Judge of the Constitutional Tribunal
- In office 2015–2017

Personal details
- Born: 30 July 1951 Lubaczów, Poland
- Died: 20 December 2017 (aged 66) Lublin, Poland
- Party: Independent

= Henryk Cioch =

Polish lawyer and lecturer

Henryk Cioch (30 July 1951 - 20 December 2017) was a Polish lawyer, lecturer, professor of law, Senator and justice of Polish Constitutional Tribunal (appointment disputed).

==Early life==
In 1969, Cioch graduated from high school in Lubaczów, Poland. In 1973, he graduated with honors from the Faculty of Law and Administration at the University of Maria Curie-Sklodowska (UMCS) in Lublin.

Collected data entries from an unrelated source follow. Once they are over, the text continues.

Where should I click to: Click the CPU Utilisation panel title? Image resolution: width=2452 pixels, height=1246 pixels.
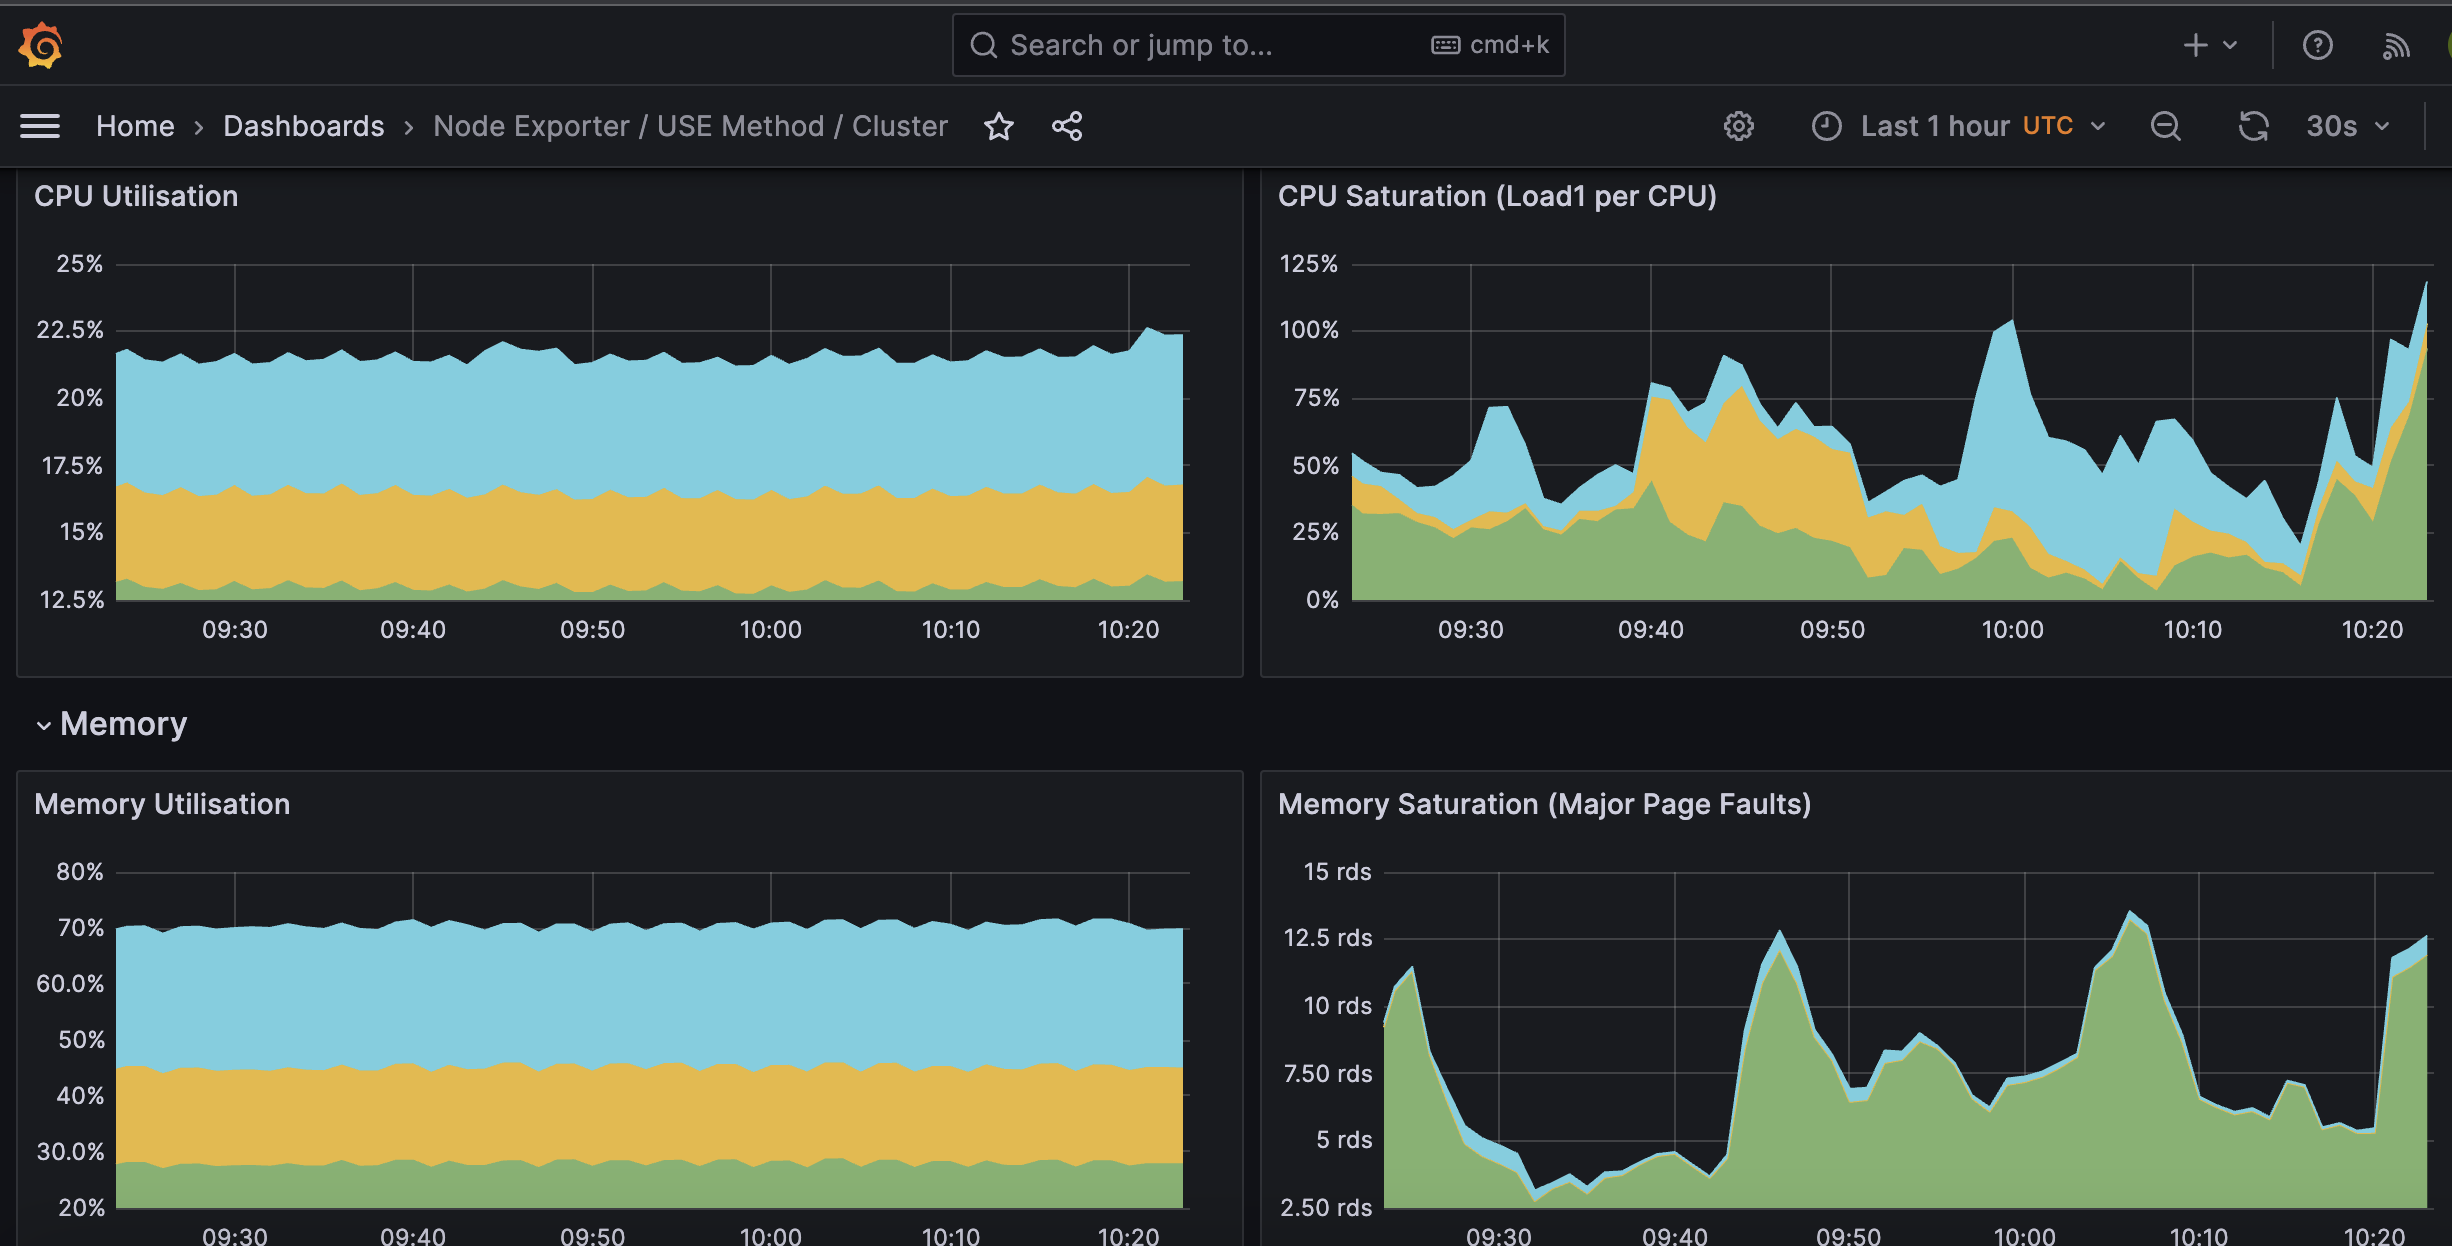pyautogui.click(x=136, y=196)
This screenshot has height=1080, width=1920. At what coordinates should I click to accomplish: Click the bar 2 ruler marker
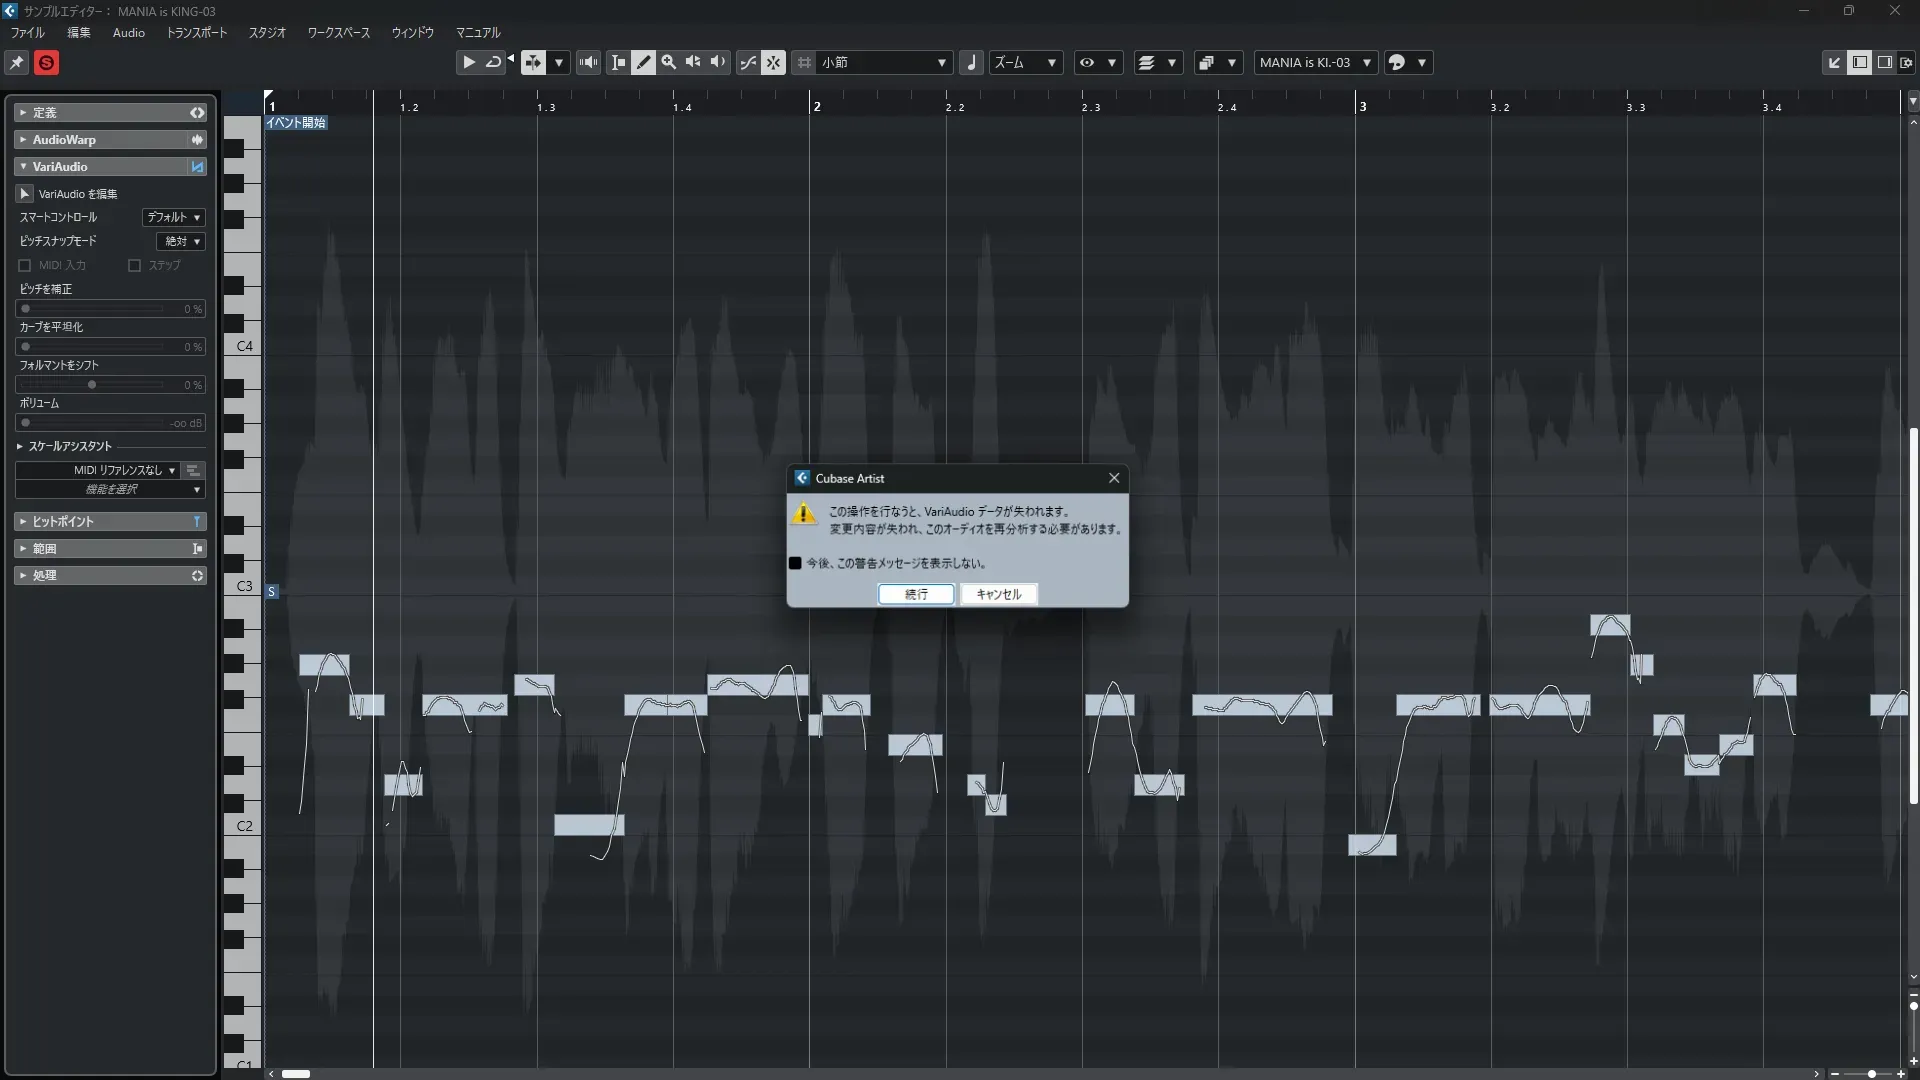[x=816, y=106]
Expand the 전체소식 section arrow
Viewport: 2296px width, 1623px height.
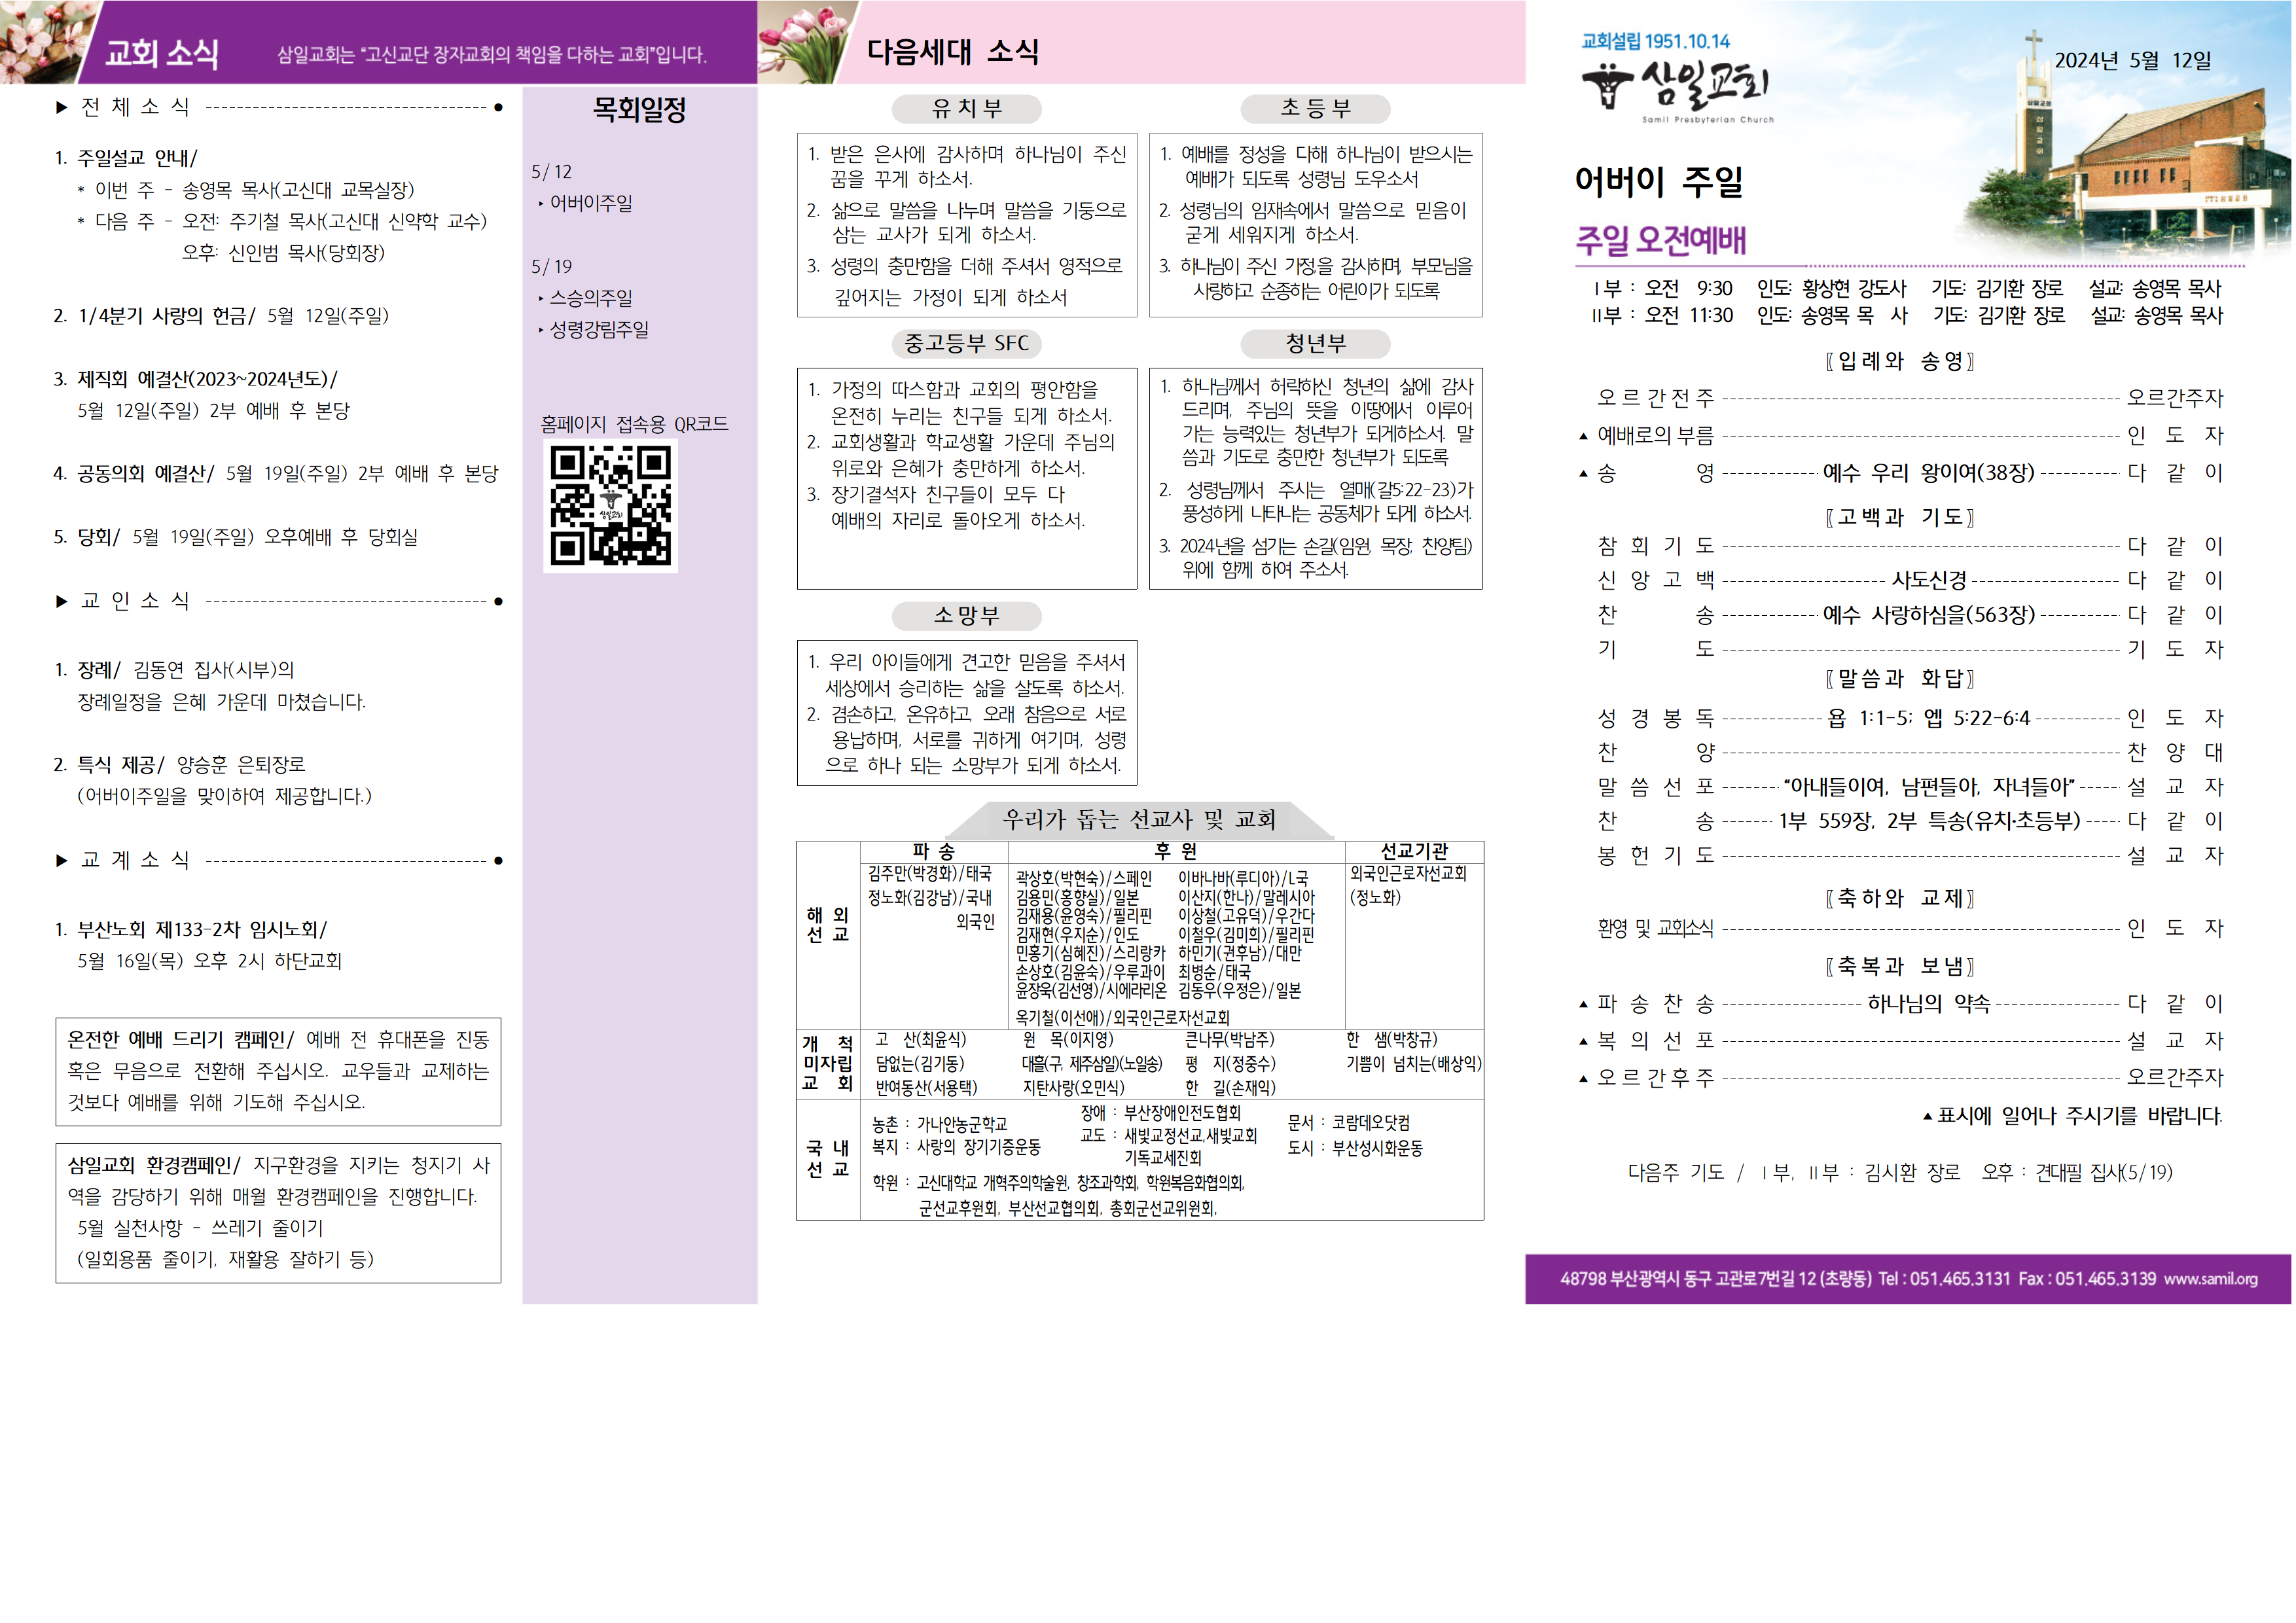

Cioch joined the Institute of Civil Law as an assistant. In 1982, he defended his doctoral thesis, entitled "Transforming Cooperative Property Rights," written under the direction of Professor Jerzy Ignatowicz.

==Political career==
In December 2008, Cioch was named Chairman of the Scientific Council of the Institute of Stefczyka in Sopot. In January 2010, President Lech Kaczyński named him as a member of the National Development Council.

In the 2011 election, Cioch was a non-partisan candidate for Law and Justice to the Senate. After campaigning for a seat in the upper house of Parliament, he tallied 52,961 votes, winning the election. Cioch retired in 2015.

==Death==
Cioch died on December 20, 2017, in Lublin at age 66.